The danger with massive failure in exams for Somalia
An umbrella body for schools in Somalia wants Education Minister Godah Barre fired for “creating a crisis” in the country, after thousands of candidates scored below average marks in national exams.
The School Association for Formal Education [SAFE]said the failures in the exams could create fertile grounds for criminals to emerge from among the school leavers. Failure in the exams would normally mean ineligibility to enter tertiary colleges, brutally ending the ambitions of many of the students.
The calls on Monday came after the Ministry revealed that as nine in ten students in Benadir may have failed in the national examinations this year in what could baffle policy makers on the state of education in the capital city region of Mogadishu.

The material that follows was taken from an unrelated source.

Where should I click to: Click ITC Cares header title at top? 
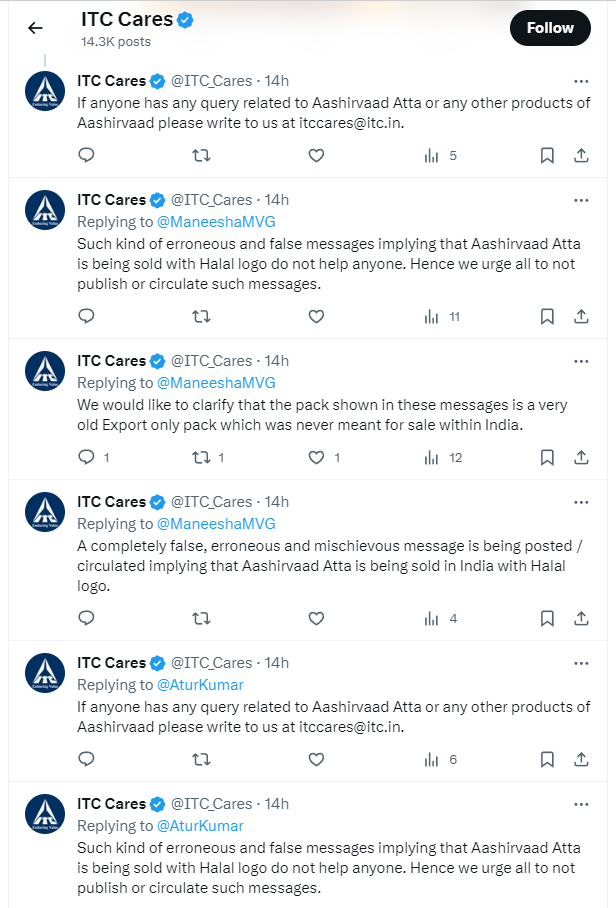click(126, 19)
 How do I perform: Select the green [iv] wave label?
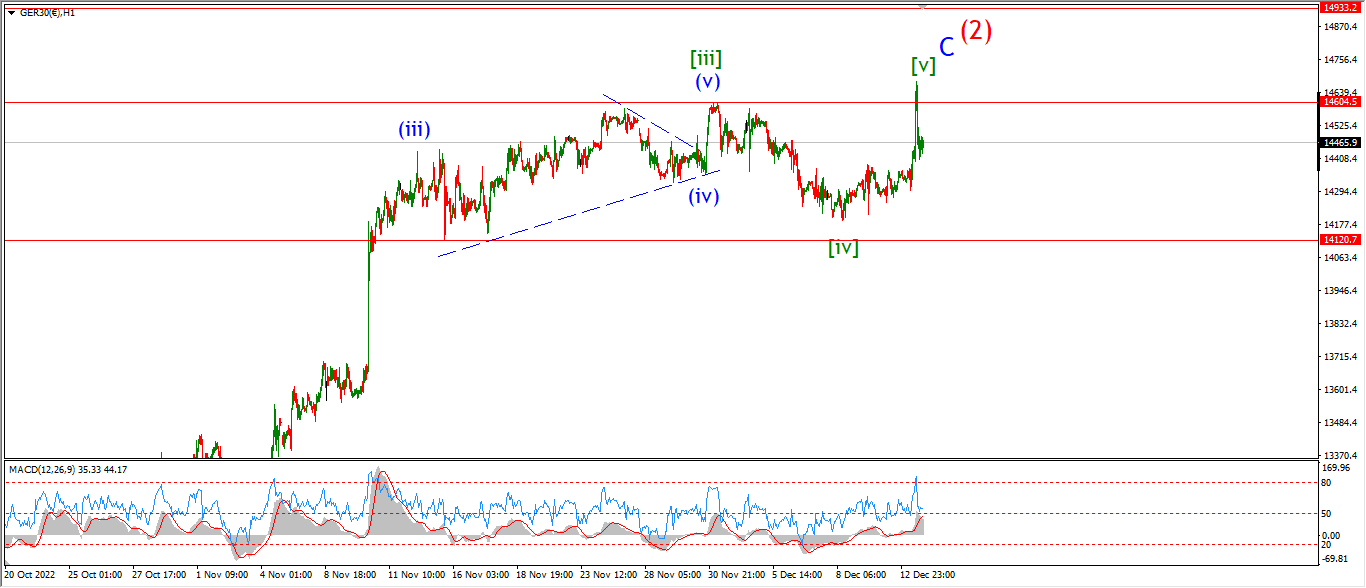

The results announced by the Ministry of Education showed that 33720 students sat their secondary education tests this year across the country, except Puntland which ran its own tests. A significant number of 25177 students got above average grades meaning that the exam had more than two thirds of the students in the pass mark
Of the 8550 students who failed, 7873 of them came from Benadir region, the metropolis that includes Mogadishu city. The region fronted 25449 students, meaning that 75 per cent of those who sat the tests were from the capital region.
None of the 25,000 students from Mogadishu managed to appear in the top ten list of the best students.
Why did the capital region, a fairly developed region of the country which is often served by most of the basic amenities in the tail of the exam? Mr Barre told a news briefing on Sunday there had been many challenges including Covid-19 which meant social contacts were restricted.
There his poor quality of teachers, he said and that teachers were poorly paid. In fact, every region of Somalia faced those challenges, according to analysts. But the Minister did admit areas that border Kenya, for example, performed better because the children may have benefited from better quality of teachers across the border.
Some policy officials argued the results raised fears on the disconnect between the quality of education and the tests given to students.
Former Galmudug state president Abdikarim Hussein Guleid who, also a former minister of education, expressed concerns over the secondary school results.
“This is a shocking and indicative failure of the education system in the country from an academic point of view,” he said in a statement on Sunday.
He said the massive failure of the results and the fact that most of those in the tests were from Mogadishu made the results incredible.
The results come out amid fierce controversy over the system used in Puntland which has been discredited by the ministry of education in Mogadishu. Mogadishu insists Somalia will not recognise Puntland exams unless those students re-sit tests administered by the Federal government.
In the results released by the ministry of education, the top four students were from the Gedo region of Jubaland.
Sayid Omar Abdirahman from Gedo region emerged the best secondary student in the country with 92.43 per cent while Abdullahi Isse got 92 per cent as Sahra Abdullahi Abukar also from Gedo region was third place 91.93 per cent. They were followed by Abdirahman Yusuf Omar who scored 91.86 per cent and Abdinur Hussein Mohamed at 91.86 per cent.